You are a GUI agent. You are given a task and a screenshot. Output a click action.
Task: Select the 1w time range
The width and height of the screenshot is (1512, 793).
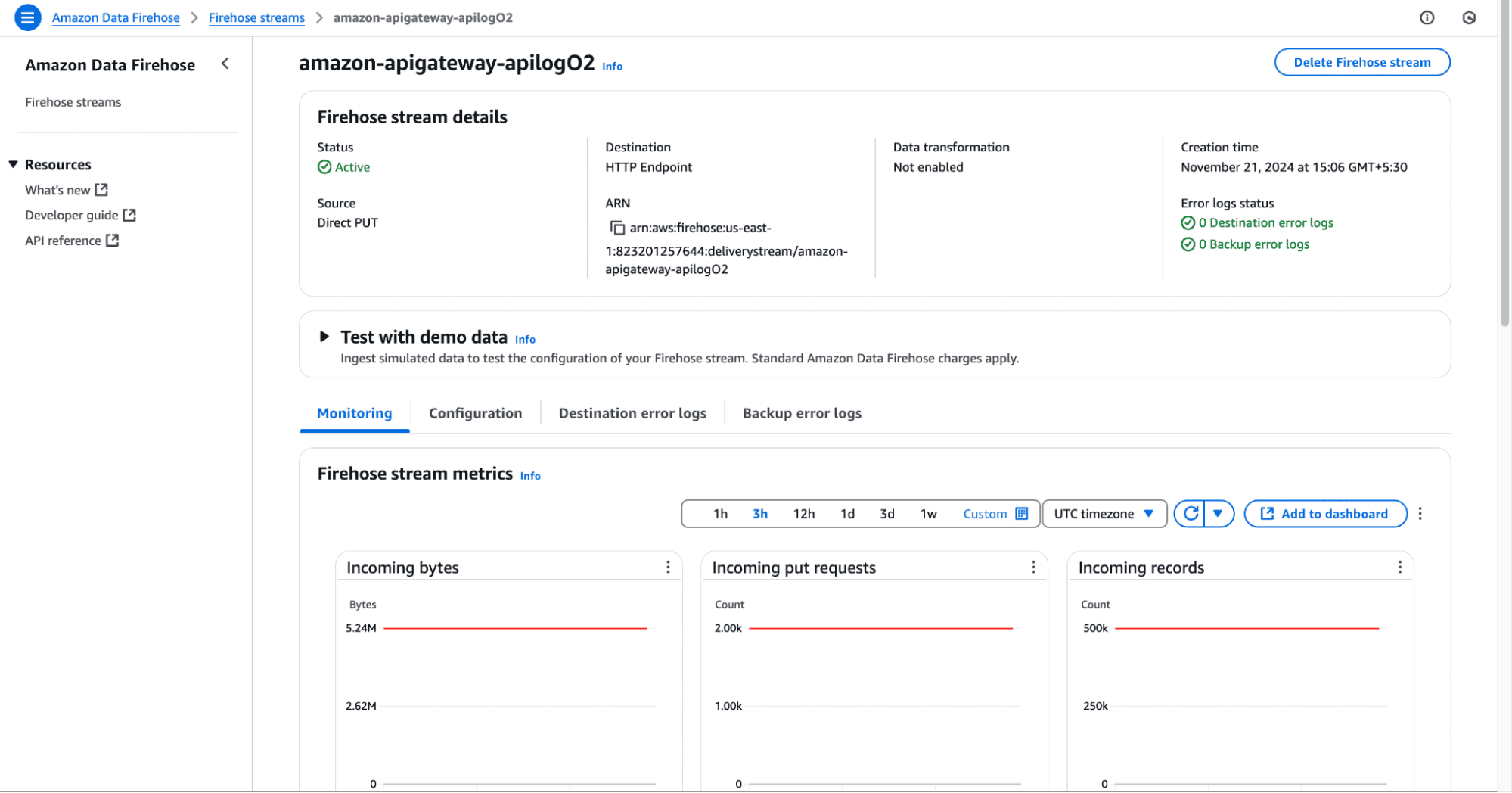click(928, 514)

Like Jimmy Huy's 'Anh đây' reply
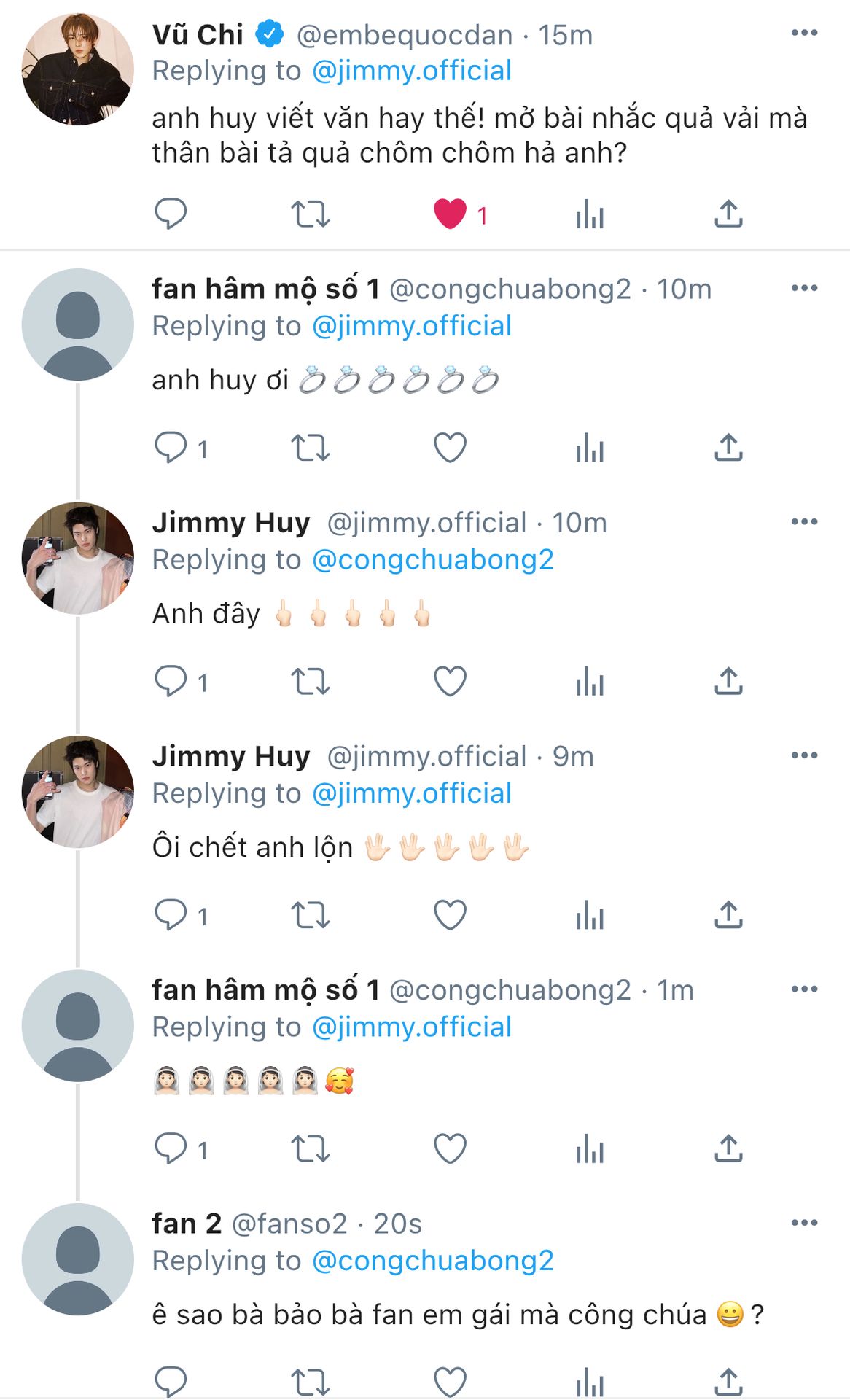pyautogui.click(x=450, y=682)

━━━━━━━━━━━━━━━━

__To do__
The records above are to be repeated exactly, with the pictures left out.

__Answer area__
You are a GUI agent. You are given a task and a screenshot. Output a click action.
Task: Select the 1w time range
The width and height of the screenshot is (1512, 793).
click(928, 514)

Like Jimmy Huy's 'Anh đây' reply
pyautogui.click(x=450, y=682)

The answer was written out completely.